American Academy of Neurology American Academy of Neurology
- Abbreviation: AAN
- Formation: 1948; 78 years ago
- Type: Learned society and professional association
- Headquarters: Minneapolis, Minnesota, U.S.
- Location: 201 Chicago Avenue, Minneapolis, Minnesota, U.S.;
- Official language: English
- President: Natalia S. Rost, MD, MPH, FAAN, FAHA
- President Elect: Lyell K. Jones, Jr., MD, FAAN
- CEO: Mary E. Post, MBA, CEA
- Website: www.aan.com

= American Academy of Neurology =

American medical association

The American Academy of Neurology (AAN) is a professional society representing over 44,000 neurologists and neuroscientists. As a medical specialty society it was established in 1948 by A.B. Baker of the University of Minnesota to advance the art and science of neurology, and thereby promote the best possible care for patients with neurological disorders. It is headquartered in Minneapolis and maintains a health policy office in Washington, D.C.

In April 2012, the Academy relocated its headquarters to a new 63,000-square-foot building in downtown Minneapolis. The five-story facility cost $20 million to build.

==Activities==

The annual meeting of the AAN is attended by more than 15,000 neurologists and neuroscientists from the US and abroad.
The American Academy of Neurology has formal policies for avoiding conflicts of interest with pharmaceutical and device industries, and meets or exceeds all recommendations of the Council of Medical Specialty Societies Code.

The journal, Neurology, is the official journal of the AAN. It is a peer-reviewed medical journal which is also referred to colloquially as the "Green Journal" and is published by Wolters-Kluwer. The AAN publishes the bimonthly magazine Brain&Life.

It also awards, in association with the American Brain Foundation, the Potamkin Prize.

Launched in 2003, Neurology on the Hill is an annual event in Washington, D.C., during which neurologists meet with members of congress to advocate on behalf of policies and legislation that have a direct impact on the delivery of neurological care.

===Top five Choosing Wisely recommendations===
The AAN partnered with the American Board of Internal Medicine Foundation and Consumer Reports to provide their top 5 recommendations for neurologists. Out of 178 nominations from AAN members, these 5 guidelines were selected by a panel of 4 AAN Staff and 10 experienced AAN members who voted according to a modified Delphi method. The guidelines were published in Neurology on February 20, 2013.

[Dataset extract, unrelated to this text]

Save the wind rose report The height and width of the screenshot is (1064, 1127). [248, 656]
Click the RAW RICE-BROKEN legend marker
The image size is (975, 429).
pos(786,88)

1. Don't perform EEGs for headaches.
2. Don't perform imaging of the carotid arteries for simple syncope without other neurologic symptoms.
3. Don't use opioid or butalbital treatment for migraine except as a last resort.
4. Don't prescribe interferon-beta or glatiramer acetate to patients with disability from progressive, non-relapsing forms of multiple sclerosis.
5. Disrecommend for asymptomatic carotid stenosis unless the complication rate is low (<3%).